This is a simplified Pac-Man game being played by a computer. It learns how to play over time using reinforcement learning. The computer doesn't know anything about the game — it only knows that it can move either up, down, left or right. It initially explores the environment randomly, collecting both positive and negative rewards depending on which actions it takes. Over time, the agent (computer) learns which actions from which states lead to higher rewards, and takes those actions more fequently. Eventually, the agent's behavior converges to an optimal policy given a sufficient number of time steps.
However, it is often difficult to define a reward function that accurately specifies how the agent should solve the problem. The agent may learn slowly, not at all, or exhibit unintended behavior (reward hacking). This is where you come in: in this environment, you are the reward function. If you see Ms. Pac-Man do something good, press one of the green buttons to reinforce that behavior by giving the agent a positive reward. Conversely, if she does something bad, give a negative reward with one of the red buttons. Of course, the meanings of "good" and "bad" are subjective, so you will have to synergize your inputs with other users who are supplying their own reward signals.
FAQs
I pressed the reward buttons and nothing happened. Why doesn't it work?

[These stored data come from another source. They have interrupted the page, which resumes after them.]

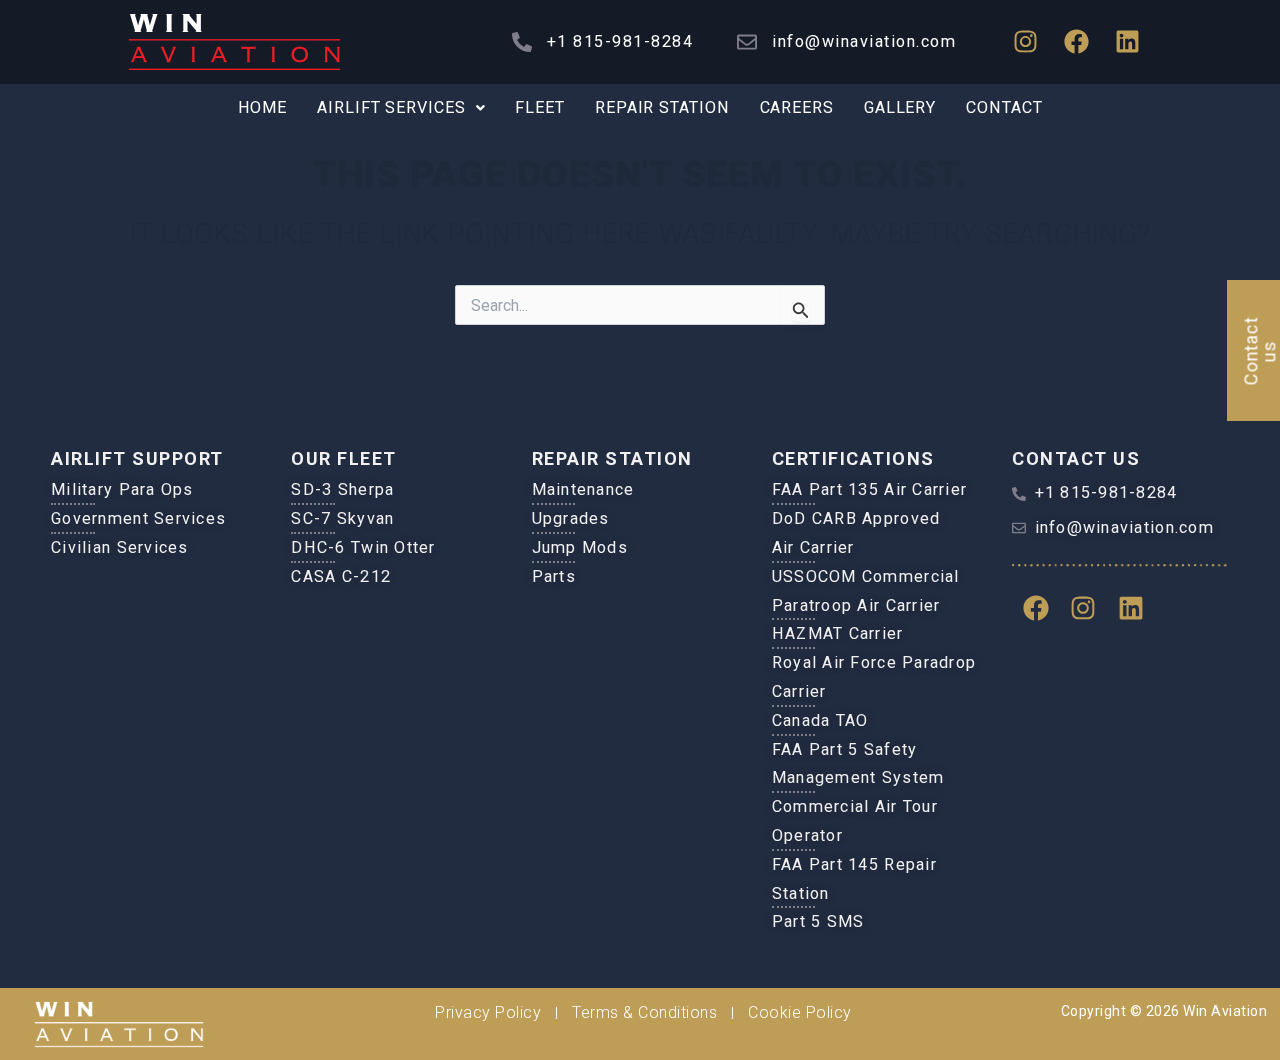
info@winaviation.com (864, 41)
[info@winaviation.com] (747, 42)
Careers (797, 107)
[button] (401, 108)
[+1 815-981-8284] (522, 42)
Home (263, 107)
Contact (1004, 107)
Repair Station (662, 107)
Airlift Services (391, 107)
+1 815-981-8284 (620, 41)
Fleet (540, 107)
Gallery (900, 107)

Reinforcement learning is a slow process. Depending on the application, RL algorithms can take on the order of millions of time steps to coverge to an optimal policy. If you see green or red circles appearing above Ms. Pac-Man, that means that either you or another user has supplied a reward signal, and it has been incorporated into the algorithm's transition buffer. You may not see the agent react to your inputs right away, but it is gradually learning from them.Which RL algorithm is being used?

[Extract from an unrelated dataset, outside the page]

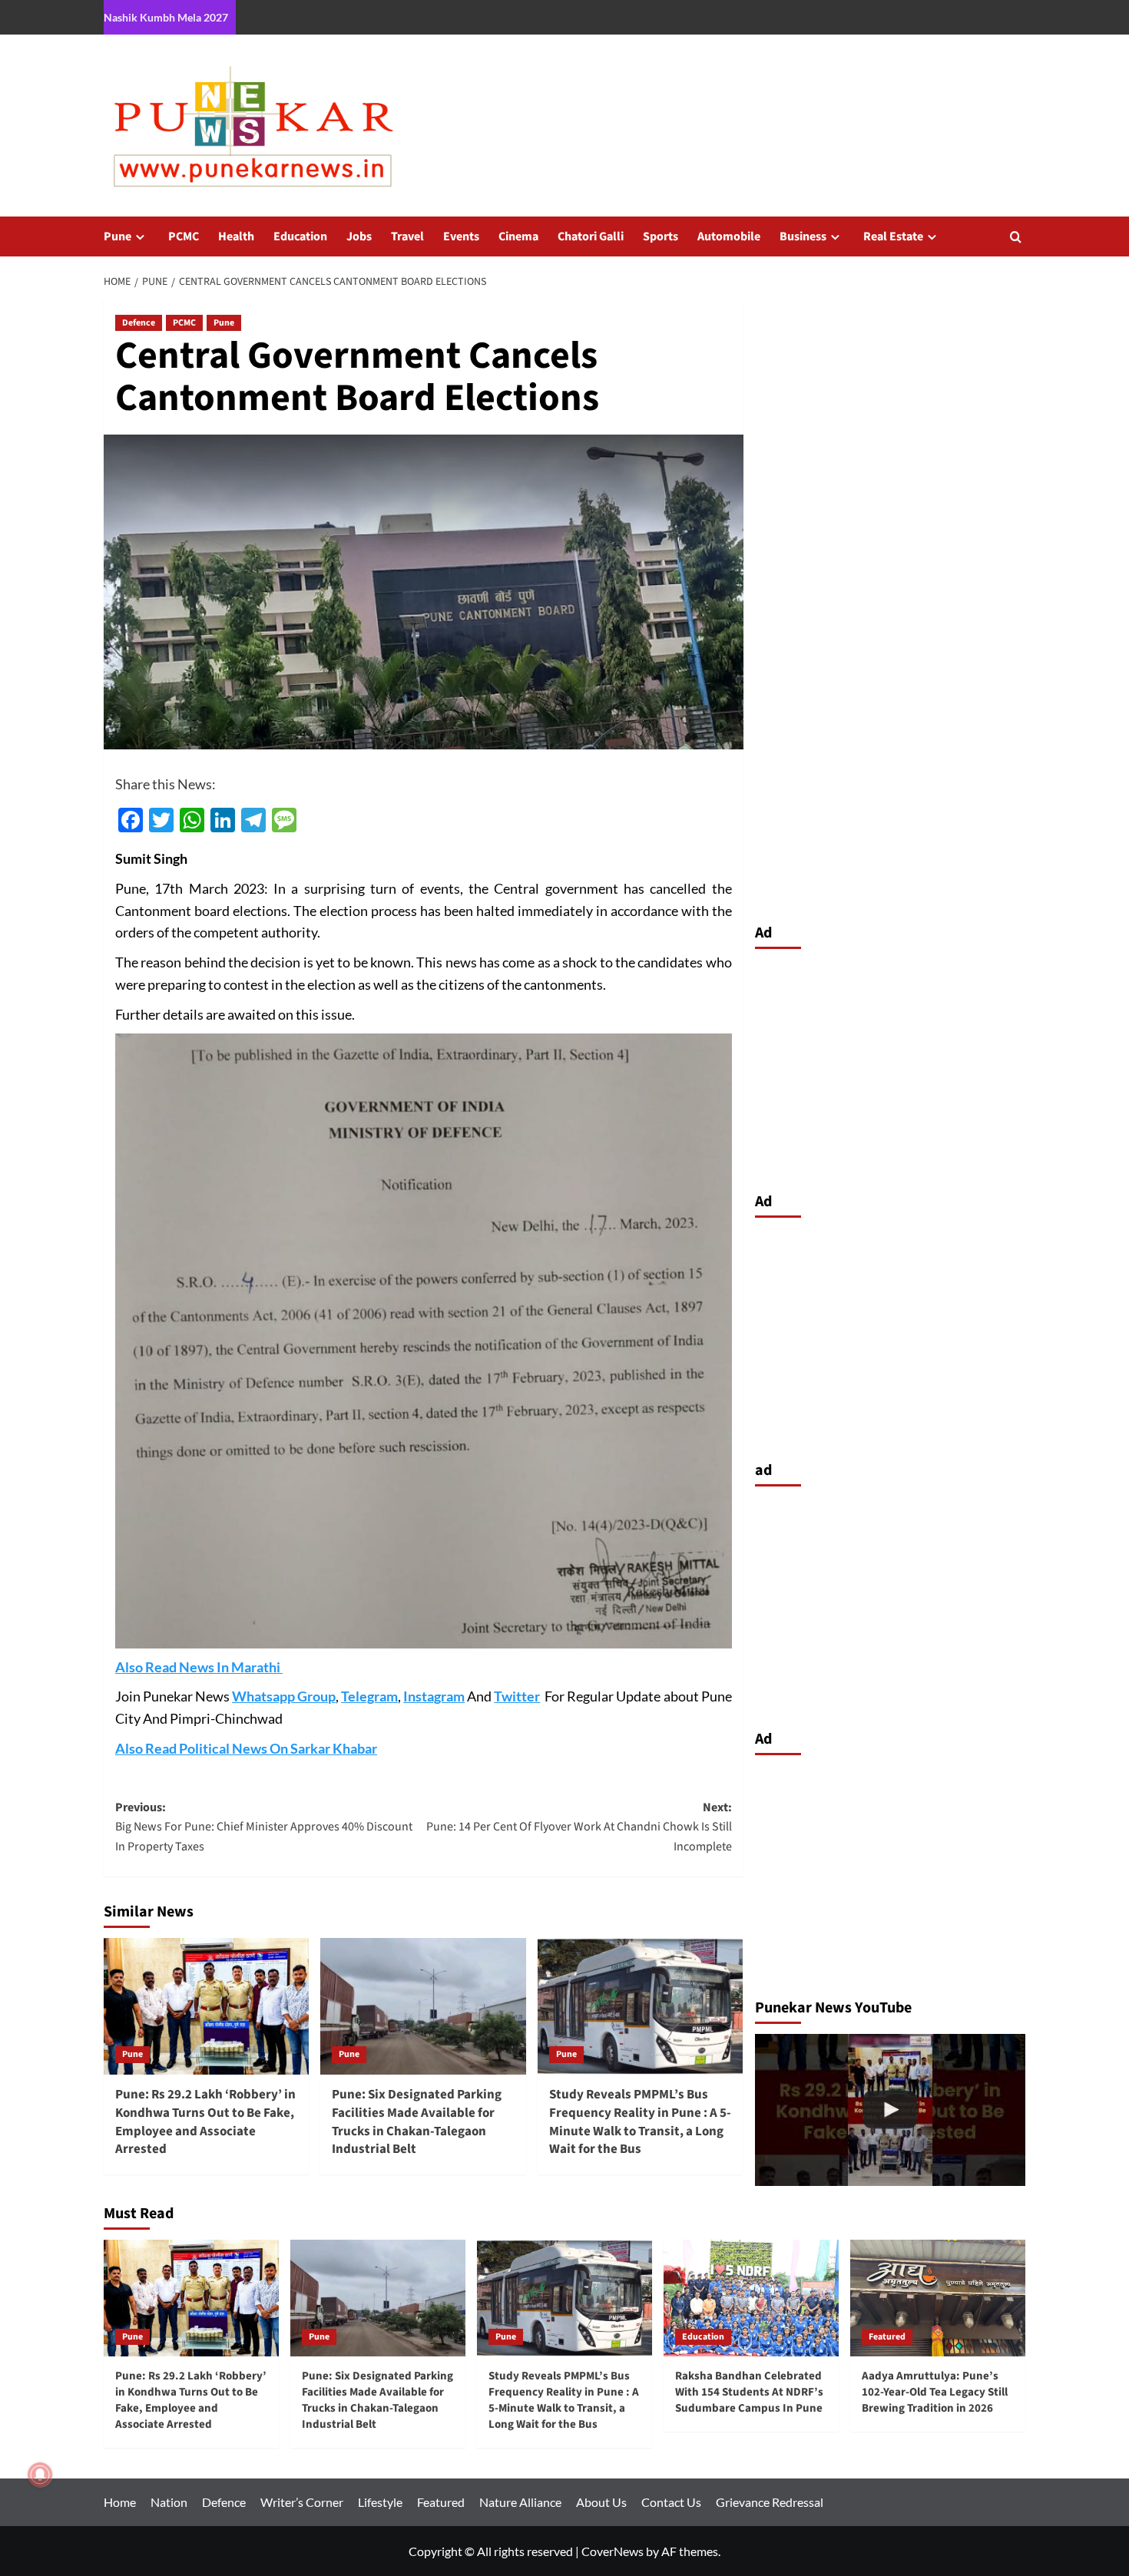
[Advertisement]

The agent uses Deep Q-Networks (DQN), the first RL algorithm to successfully learn how to play a wide range of Atari games. Since then, many newer and improved algorithms have been created, but this is a classic approach and works reasonably well. It works by approximating a Q-function (value function) with a neural network that maps states and actions to a Q-value; in a greedy policy, the action with the highest Q-value is the one that the agent should take.Does the agent still receive automatic rewards from its environment?
Yes. When Ms. Pac-Man eats a pellet, the agent receives +1 reward. When she gets eaten by a ghost, it receives -1 reward. This allows the agent to continue learning even when there is no human supervision to provide guidance.Where's Pinky, Inky, and Clyde?
This environment features only one ghost (and no power pellets, which would allow Ms. Pac-Man to eat the ghosts) as a simplification measure. In the future, if the agent is able to successfully complete the level, a full Pac-Man game faithful to the original may be implemented.Is this the same as RLHF?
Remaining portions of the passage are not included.